This is a continuation of yesterday’s blog
.

Have you ever noticed how when you look at a picture of a group that you were in, you always first try and find yourself in the picture? You are unconsciously meeting your need for significance. You need to know that you’re important. Maslow defined this need in his hierarchy of needs.

maslows hierarchy 2

All our lives we’re caught up in this search for significance. We want to know that our peers esteem us. In a way, we’re imprisoned by their opinion of us. Here’s how it played out in my life:

As long as I was unclear about my identity in the Kingdom of God or my role in it, I felt insecure – my sense of significance was in jeopardy. I still remember Dan Swanson, one of my first bosses, writing me a three page letter in which he said I was impetuous.

To my way of thinking, he’d thrown down a gauntlet that needed to be picked up. I wrote back that I wasn’t – that I just make quick decisions.

What did it matter? As it turns out, Dan was right. I regularly did stupid things as a college student. It nearly kept Dan from hiring me in the first place.

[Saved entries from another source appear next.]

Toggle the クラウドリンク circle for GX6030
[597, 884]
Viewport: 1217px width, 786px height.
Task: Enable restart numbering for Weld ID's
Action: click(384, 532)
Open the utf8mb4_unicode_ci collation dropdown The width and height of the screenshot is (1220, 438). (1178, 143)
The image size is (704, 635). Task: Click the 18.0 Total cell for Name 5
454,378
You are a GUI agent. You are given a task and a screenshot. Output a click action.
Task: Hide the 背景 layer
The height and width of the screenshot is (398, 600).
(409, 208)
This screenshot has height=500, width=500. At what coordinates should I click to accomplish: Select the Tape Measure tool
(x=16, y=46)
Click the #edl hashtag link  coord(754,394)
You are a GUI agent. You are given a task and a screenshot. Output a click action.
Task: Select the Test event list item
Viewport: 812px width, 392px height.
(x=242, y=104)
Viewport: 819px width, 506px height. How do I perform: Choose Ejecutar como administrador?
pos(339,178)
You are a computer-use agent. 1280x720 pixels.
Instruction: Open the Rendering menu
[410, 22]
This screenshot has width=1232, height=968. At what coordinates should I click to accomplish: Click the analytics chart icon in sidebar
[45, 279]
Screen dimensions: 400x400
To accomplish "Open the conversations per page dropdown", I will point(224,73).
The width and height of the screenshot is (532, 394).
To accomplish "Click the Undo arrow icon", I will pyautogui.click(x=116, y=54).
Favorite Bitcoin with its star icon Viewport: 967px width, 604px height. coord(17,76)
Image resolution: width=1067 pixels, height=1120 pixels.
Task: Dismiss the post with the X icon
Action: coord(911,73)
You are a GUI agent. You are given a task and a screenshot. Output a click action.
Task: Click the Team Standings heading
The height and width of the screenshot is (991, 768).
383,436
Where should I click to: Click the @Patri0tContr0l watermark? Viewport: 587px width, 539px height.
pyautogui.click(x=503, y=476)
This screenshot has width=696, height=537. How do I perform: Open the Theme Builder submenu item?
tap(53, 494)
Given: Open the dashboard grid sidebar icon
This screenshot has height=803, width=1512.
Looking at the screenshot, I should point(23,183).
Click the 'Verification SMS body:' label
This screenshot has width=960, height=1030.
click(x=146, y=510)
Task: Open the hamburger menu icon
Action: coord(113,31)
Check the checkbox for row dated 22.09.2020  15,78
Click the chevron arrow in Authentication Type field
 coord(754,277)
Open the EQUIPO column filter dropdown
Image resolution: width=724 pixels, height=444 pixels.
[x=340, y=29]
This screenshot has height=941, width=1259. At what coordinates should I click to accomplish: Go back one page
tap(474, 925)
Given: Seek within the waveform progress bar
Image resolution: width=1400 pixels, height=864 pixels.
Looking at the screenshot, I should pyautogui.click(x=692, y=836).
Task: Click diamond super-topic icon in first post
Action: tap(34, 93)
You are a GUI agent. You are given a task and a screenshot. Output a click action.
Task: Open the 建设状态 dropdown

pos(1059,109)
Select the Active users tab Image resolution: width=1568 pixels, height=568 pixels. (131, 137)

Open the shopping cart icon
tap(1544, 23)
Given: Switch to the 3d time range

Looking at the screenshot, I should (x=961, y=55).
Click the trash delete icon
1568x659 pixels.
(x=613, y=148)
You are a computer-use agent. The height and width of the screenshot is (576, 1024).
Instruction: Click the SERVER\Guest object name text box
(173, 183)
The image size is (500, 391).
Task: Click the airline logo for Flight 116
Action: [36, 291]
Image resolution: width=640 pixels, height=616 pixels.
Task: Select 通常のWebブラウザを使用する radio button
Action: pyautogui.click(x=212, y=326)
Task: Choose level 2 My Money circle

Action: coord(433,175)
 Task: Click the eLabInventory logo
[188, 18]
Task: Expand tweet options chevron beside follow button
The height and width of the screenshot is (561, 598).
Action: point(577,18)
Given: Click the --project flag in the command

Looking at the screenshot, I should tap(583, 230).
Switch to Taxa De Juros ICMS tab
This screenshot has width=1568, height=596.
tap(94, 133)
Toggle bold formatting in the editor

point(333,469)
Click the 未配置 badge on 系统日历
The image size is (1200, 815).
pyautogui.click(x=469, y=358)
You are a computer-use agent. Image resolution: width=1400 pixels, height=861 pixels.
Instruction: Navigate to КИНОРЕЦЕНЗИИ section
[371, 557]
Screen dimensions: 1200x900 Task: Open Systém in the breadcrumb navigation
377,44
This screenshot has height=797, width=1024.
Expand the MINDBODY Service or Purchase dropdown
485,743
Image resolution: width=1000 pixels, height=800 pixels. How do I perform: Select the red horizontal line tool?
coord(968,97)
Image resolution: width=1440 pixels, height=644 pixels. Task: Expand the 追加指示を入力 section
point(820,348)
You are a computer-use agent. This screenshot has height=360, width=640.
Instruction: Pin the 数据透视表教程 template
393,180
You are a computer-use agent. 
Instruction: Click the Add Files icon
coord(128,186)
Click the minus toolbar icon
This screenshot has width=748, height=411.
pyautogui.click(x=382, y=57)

So why defend myself? Because I was struggling with my own sense of identity – fighting to become somebody that mattered. Not really knowing myself, I didn’t know what territory needed to be defended and what didn’t make much difference. Too many of us fight for territory that doesn’t count and don’t advance our cause. So many people spend their lives chasing their tails on this score.

In my 20’s, I suffered a series of blows to my ego. My next boss continually corrected everything I did. And then he asked me to leave the organization. I worked temp jobs and collected unemployment. Later, my first job out of business school blew up in my face. Karen had to get Medicare to pay for the birth of our fifth baby (Leah). Life seemed to be sending me the message: “You’re incompetent.”

It got worse before it got better, but gradually, piece by piece, God began to put me back together, focusing me on his perspective and priorities. It was a slow process that gave me a graduate degree in humility. I learned what hills to die on, what was true about me and what wasn’t. I began to embrace reality independent of what people said.

I wish I could say that now I’ve arrived; all too often I find myself still scheming to boost myself in someone’s eyes. But life is much simpler with the issue of my significance more or less resolved.

Do yourself a favor and settle the issue of who you really are and what God really thinks of you. It may feel selfish, but it’s the best gift you can ever give those you love the most.